On the foreign exchange market, the dollar index, which measures its value against 6 different foreign currencies (euro, yen, pound sterling, Swiss franc, Canadian dollar and Swedish krona) advanced 0.50% to 97.05 points. For its part, the euro fell 0.29% to $1.1361, while the pound added 0.24% to $1.2644. The dollar rebounded even more sharply against the Swiss franc (+0.7%) and the yen (+0.6%), the two currencies that had served as safe havens for two weeks in the face of stock market turbulence.
In the bond markets, the rebound in equities led to bond sales (which are also safe havens par excellence), pushing up interest rates. The yield on the 10-year US Treasury (T-Bond) rebounded 5 basis points to 2.78%.
The Trump administration mobilized on Wednesday to ease worries about a possible removal of Jerome Powell, which has caused trouble among investors. Donald Trump himself put some water in his wine, while again criticizing the rate hikes of the central bank. In addition, asked by reporters whether Jerome Powell’s position was secure, top White House economic adviser Kevin Hassett said, “Yes, of course, 100%.” To another question asking him if he could say that Powell’s post was not threatened, he said, “Absolutely.”

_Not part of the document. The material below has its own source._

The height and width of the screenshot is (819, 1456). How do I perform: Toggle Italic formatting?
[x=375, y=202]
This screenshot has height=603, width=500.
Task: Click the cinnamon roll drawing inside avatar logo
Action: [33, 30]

In the eyes of many analysts, Wednesday’s market rally remains fragile, and needs to be confirmed, because none of the underlying problems (global economic slowdown, trade tensions, “shutdown”, Brexit and political instability in Washington) have not been settled in recent days.
Markets are worried about the lack of political clarity in the United States, while some administrations have entered a “shutdown” since December 22, and that Donald Trump assures that he is ready to make the situation last for a long time if he does not get Democrats the green light to finance his cross-border wall with Mexico.